## Entries supplied

···

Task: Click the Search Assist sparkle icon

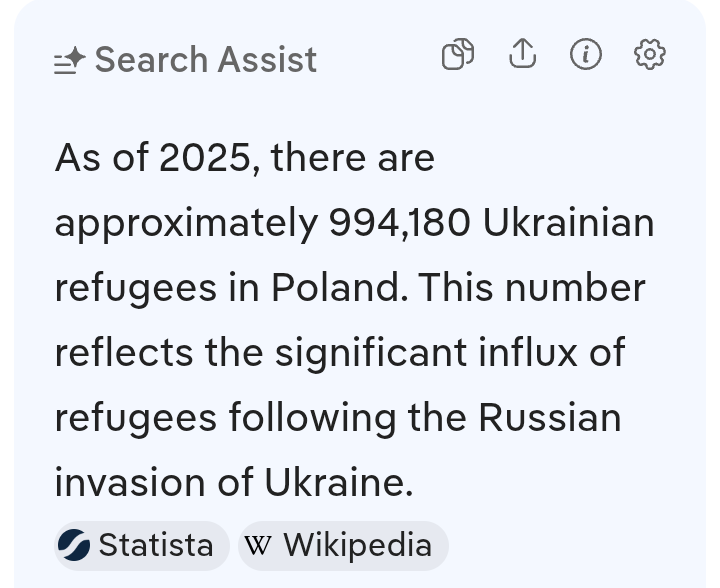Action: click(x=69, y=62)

···

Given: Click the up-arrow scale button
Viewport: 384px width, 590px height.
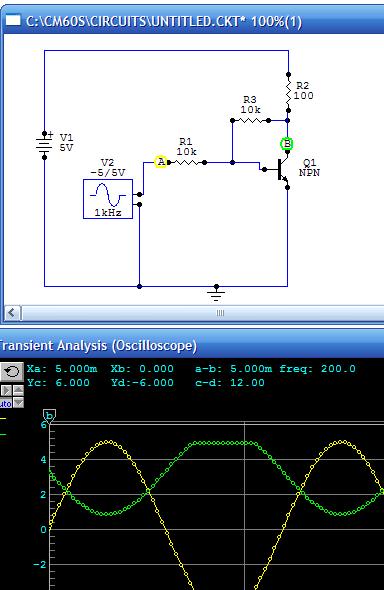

···

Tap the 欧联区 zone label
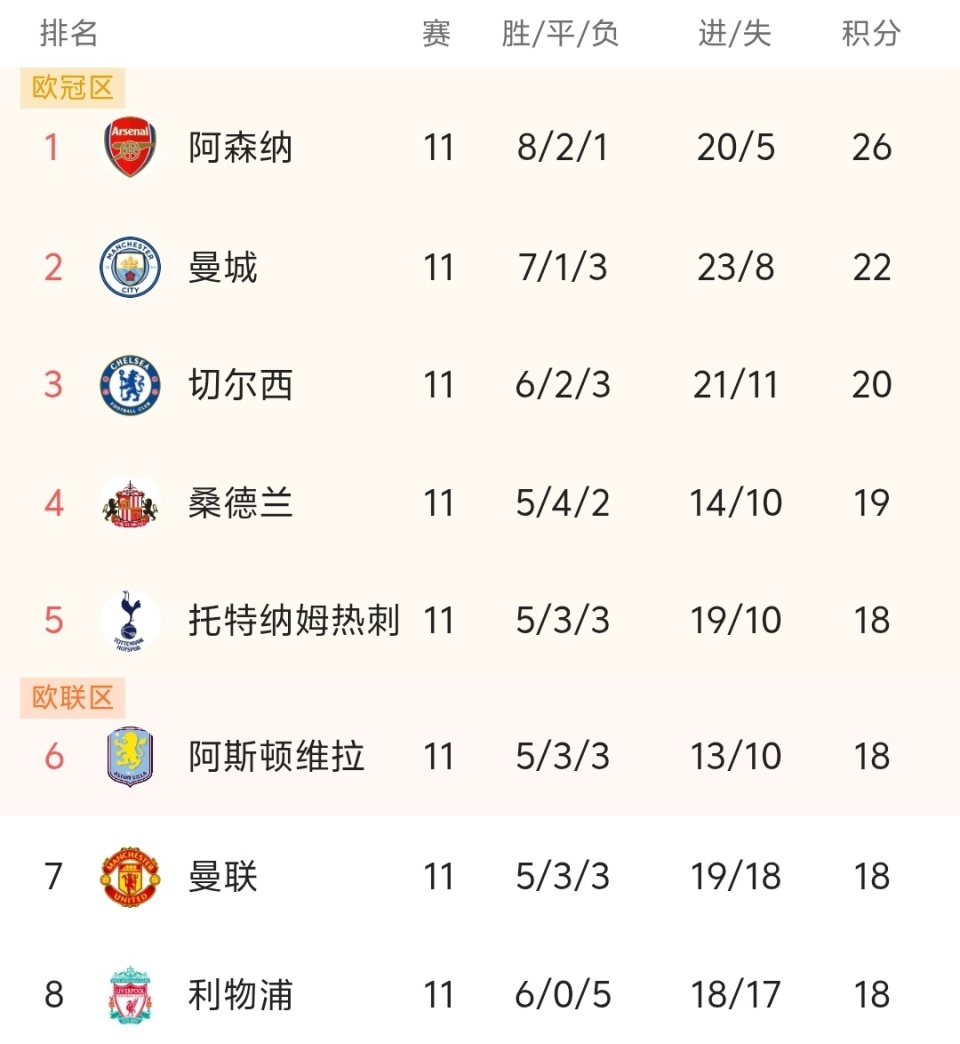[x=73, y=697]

···

## Your task
Starting with the line that holds "Given: Click the up-arrow scale button" and ending with the line that holds "Viewport: 384px width, 590px height.", retype every line in the data above exactly, and nothing else.

## Solution for this task
Given: Click the up-arrow scale button
Viewport: 384px width, 590px height.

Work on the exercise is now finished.